Catholicism’s central teaching: how to be imperfect

The quest for perfection can never been attained in any endeavor worthy of humans.

The demand for being perfect, based on Matthew 5:14, “Be ye therefore perfect as your heavenly Father is perfect,” became the deranged and deranging discipline that was brought to an end by Vatican II’s healthier attitude toward spiritual growth.

One of the great, largely unseen and surely unsung tragedies of the old church to which Pope Benedict XVI’s “Reform of the Reform” triumphantly proposes to return us was that of good-hearted and willing young men and women sacrificing their spontaneity and zest for life on the altar, more pagan than Christian, of trying to follow the Rule of Life that their superiors insisted was the perfect expression of God’s will for them.

No wonder docility was the virtue dearest to the hearts of superiors in those days.

“Keep the Rule,” they would say in one of their most addled dicta, “and the Rule will keep you.”

Good-hearted young men and women thought these superiors, like the restored professional referees, knew what they were doing when they told them that spiritual perfection lay in following the rules — most of them more like traffic regulations than spiritual insights — that covered almost every waking moment in the lives of seminarians and aspirants to religious orders.

The seminary I attended instructed students with a solemnity unrelieved by irony, “Never appear at the window without your cincture on.”

Those who broke any of the rules, mostly by doing something healthy, such as talking to another human being during imposed periods of strict silence, had to report themselves to their superiors. In its most baroque form, this took place at a Chapter of Faults, a public event, in which candidates could accuse themselves, and sometimes others, of rule infractions.

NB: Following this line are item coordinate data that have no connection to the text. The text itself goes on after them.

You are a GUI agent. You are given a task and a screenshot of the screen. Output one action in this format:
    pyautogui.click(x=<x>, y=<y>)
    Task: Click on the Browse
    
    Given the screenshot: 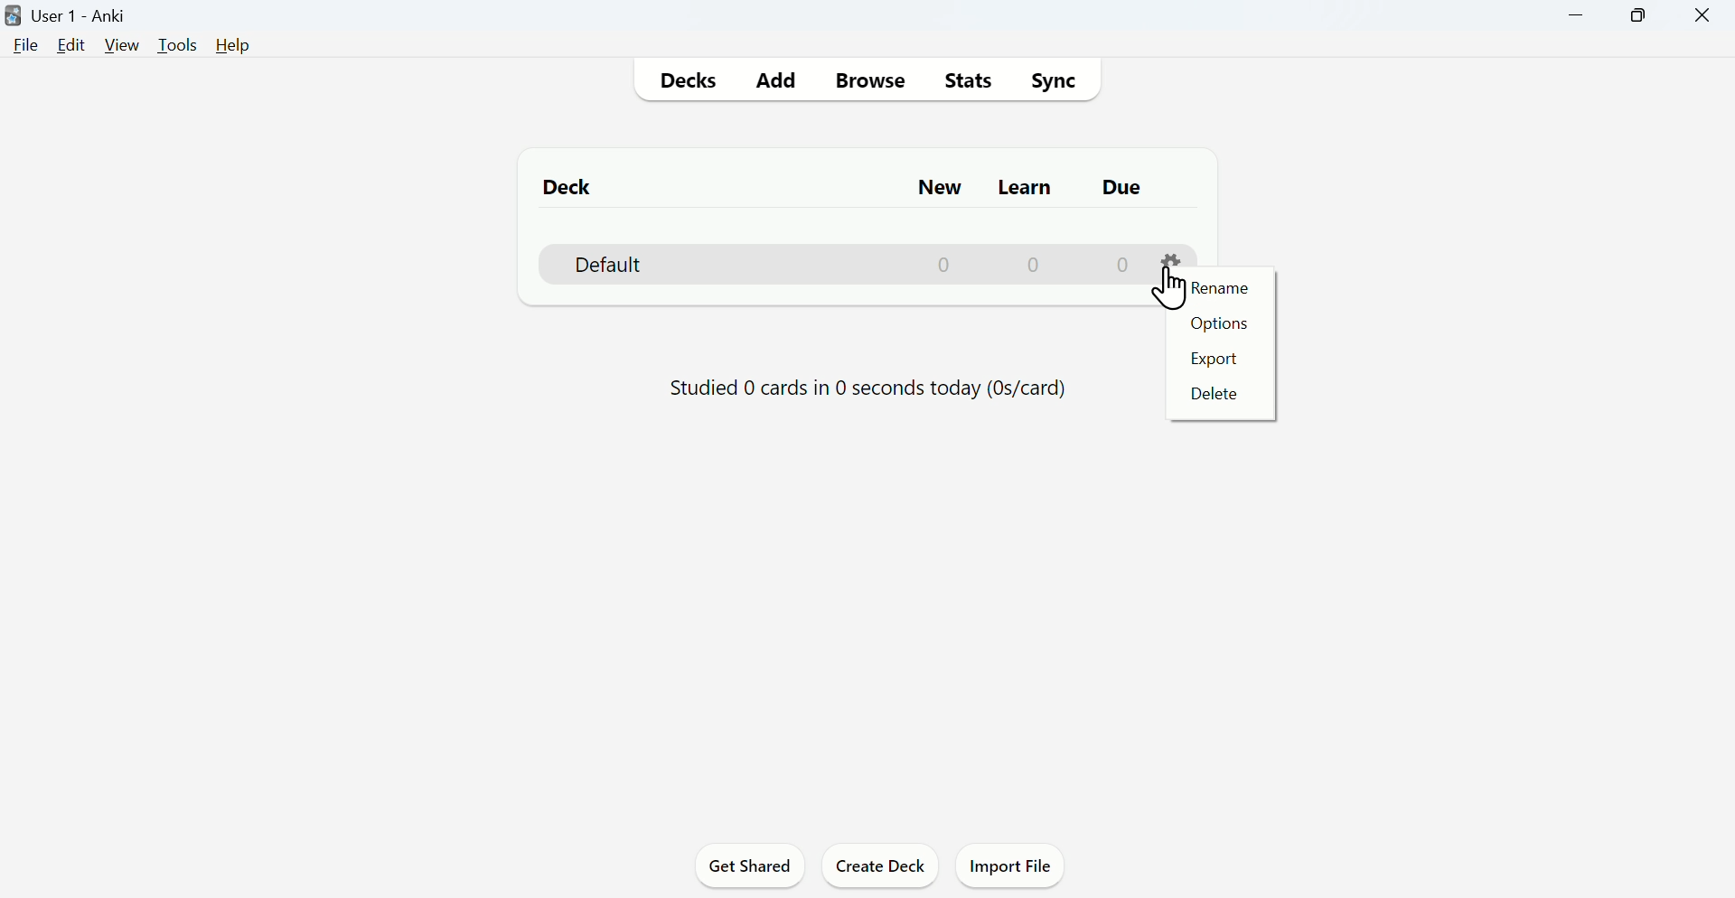 What is the action you would take?
    pyautogui.click(x=868, y=80)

Being a seminarian or a novice in these circumstances was the closest thing to being an innocent bystander at the collision of inhuman but supposedly “perfect” spiritual nonsense with human and reassuringly imperfect common sense.

The so-called “Reform of the Reform” would love to bring back this idea that religion imposes some quest for perfection on us.

That is an illusion akin to the notion that the professional football referees will call every play perfectly.

Instant replay was only introduced when fans, owners and sportswriters complained that the professional referees made too many mistakes in their calls on the field.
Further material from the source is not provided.